#### What the task asks:
Exact copy, pictures excluded: set down only the lines from the one with "Switch to the RSS settings tab" through the end of the entries, keeping both end lines.

#### Listed entries:
BEGIN

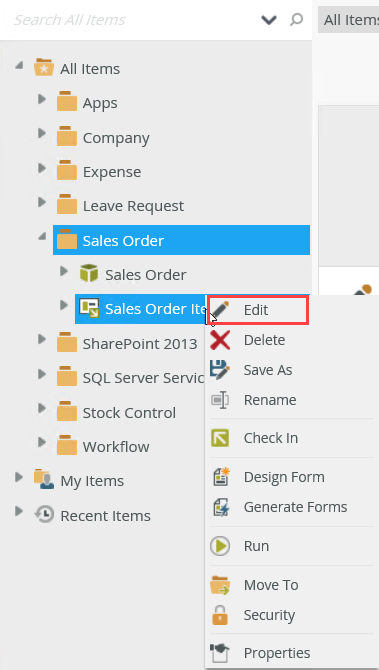The width and height of the screenshot is (379, 670).
Task: Click the search magnifier icon
Action: click(296, 20)
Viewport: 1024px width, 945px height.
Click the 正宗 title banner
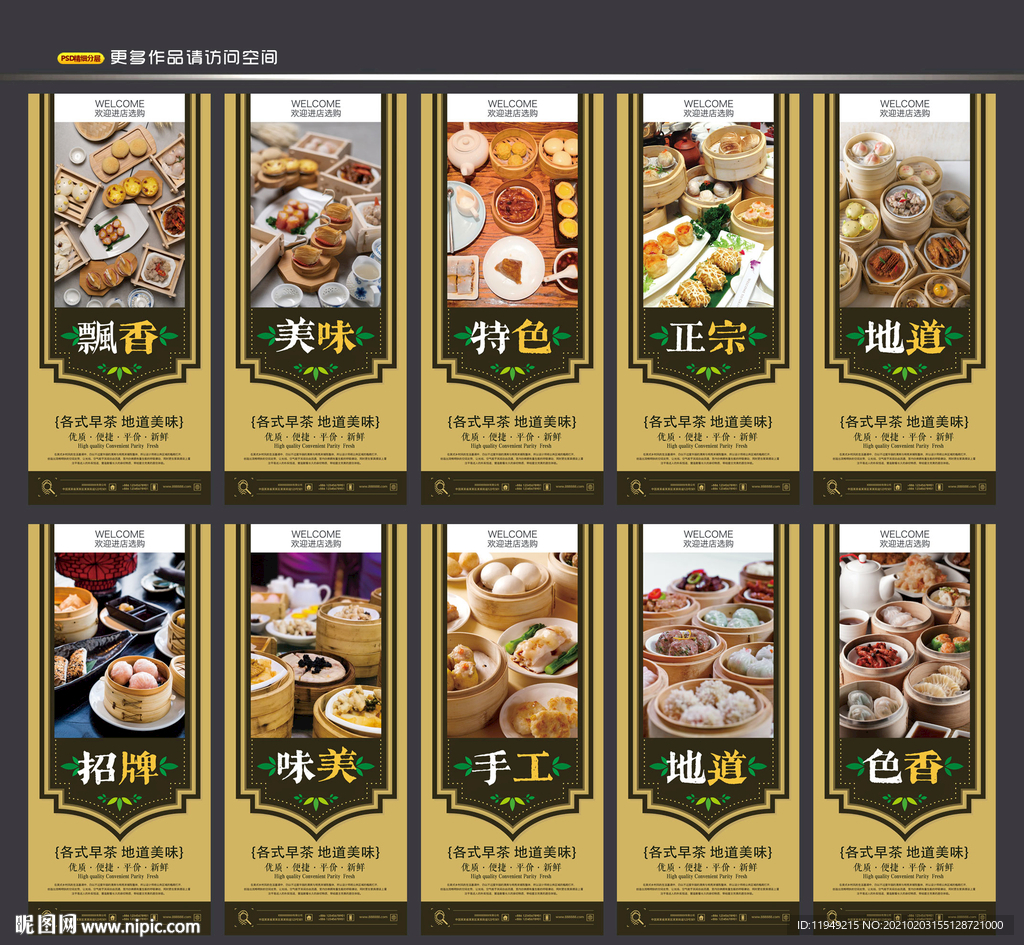[x=709, y=337]

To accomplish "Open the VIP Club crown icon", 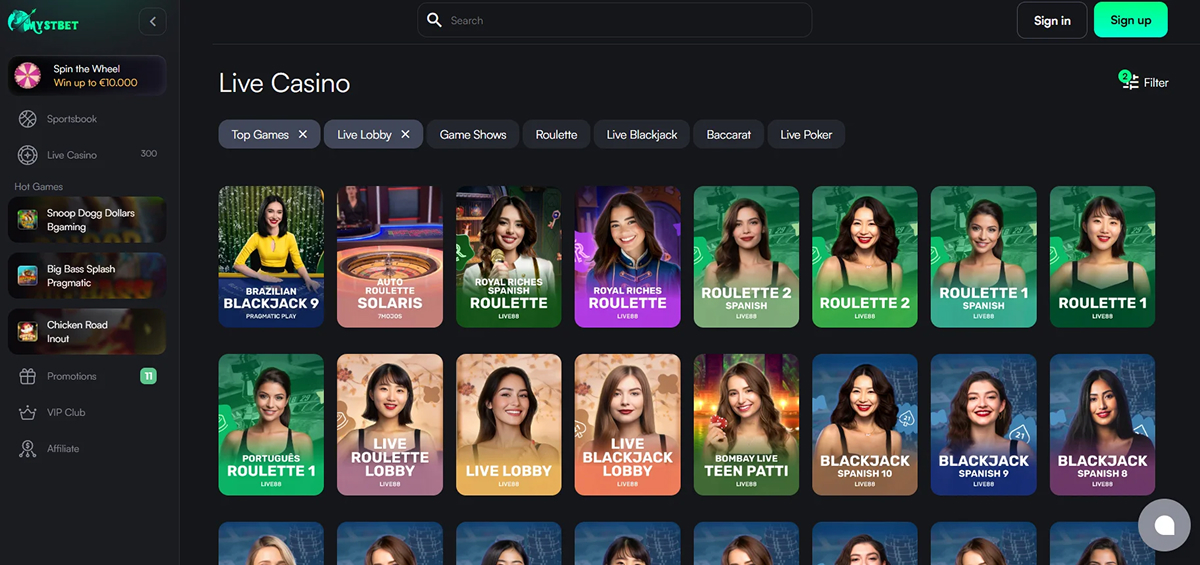I will (x=28, y=413).
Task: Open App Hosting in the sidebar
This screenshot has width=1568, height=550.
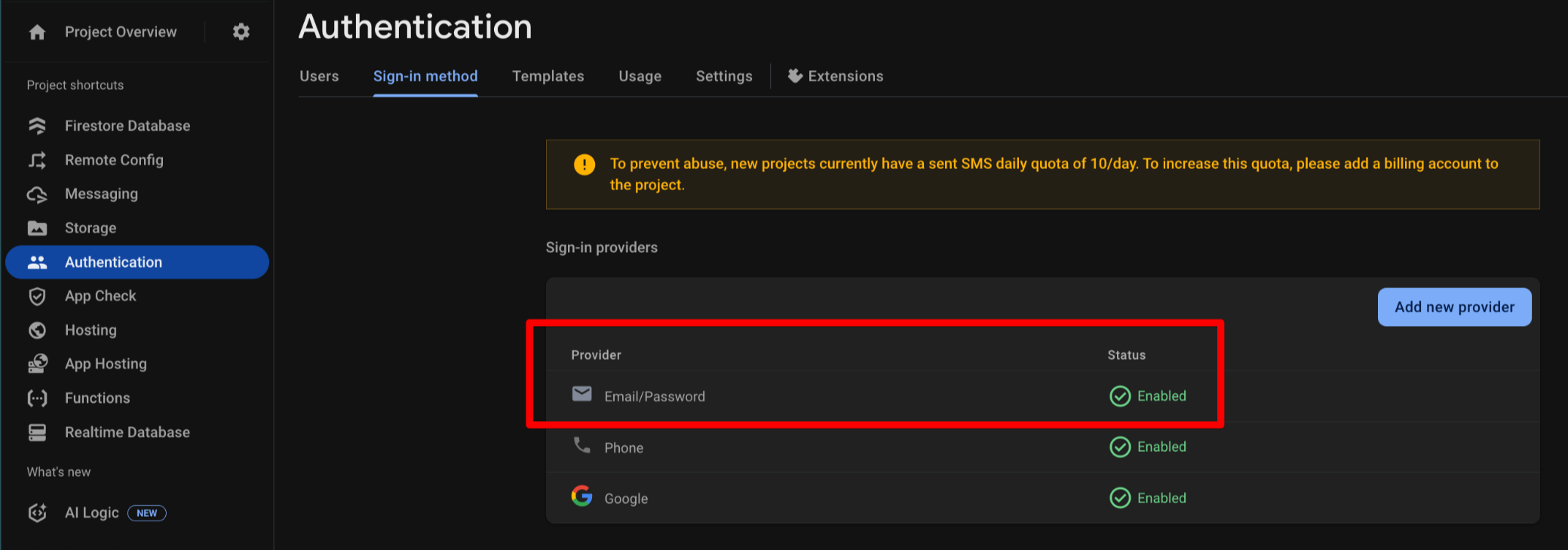Action: click(106, 364)
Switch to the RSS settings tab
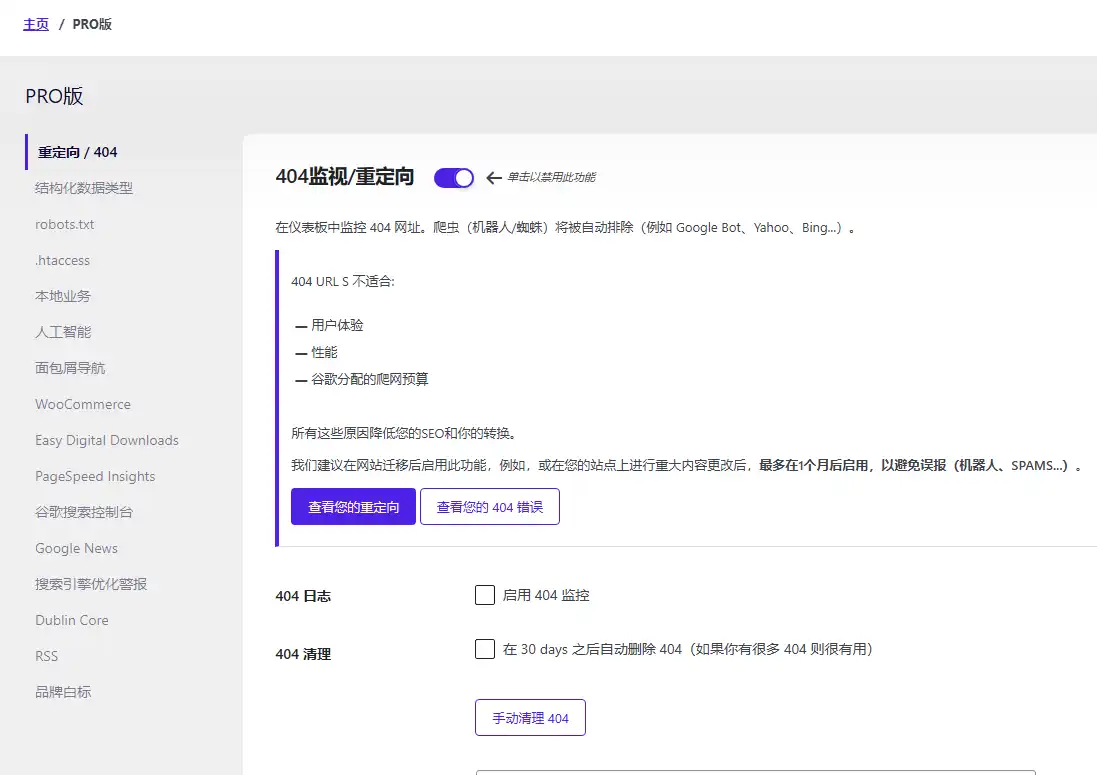Screen dimensions: 1097x775 (46, 656)
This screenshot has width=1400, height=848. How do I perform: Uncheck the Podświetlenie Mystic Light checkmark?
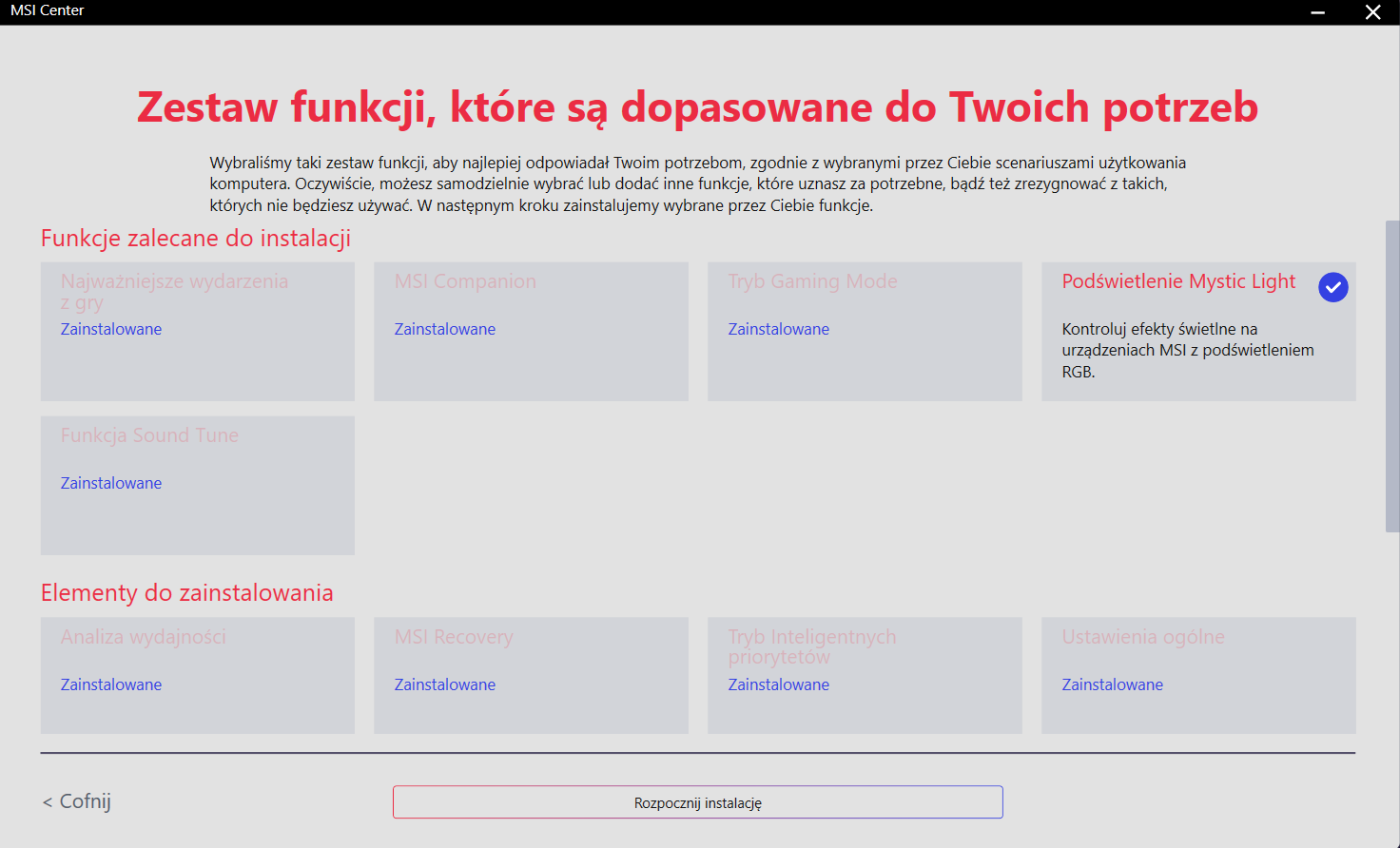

END

#### Result of this exercise:
Switch to the RSS settings tab
Screen dimensions: 1097x775 (46, 656)
This screenshot has width=1400, height=848. How do I perform: Uncheck the Podświetlenie Mystic Light checkmark?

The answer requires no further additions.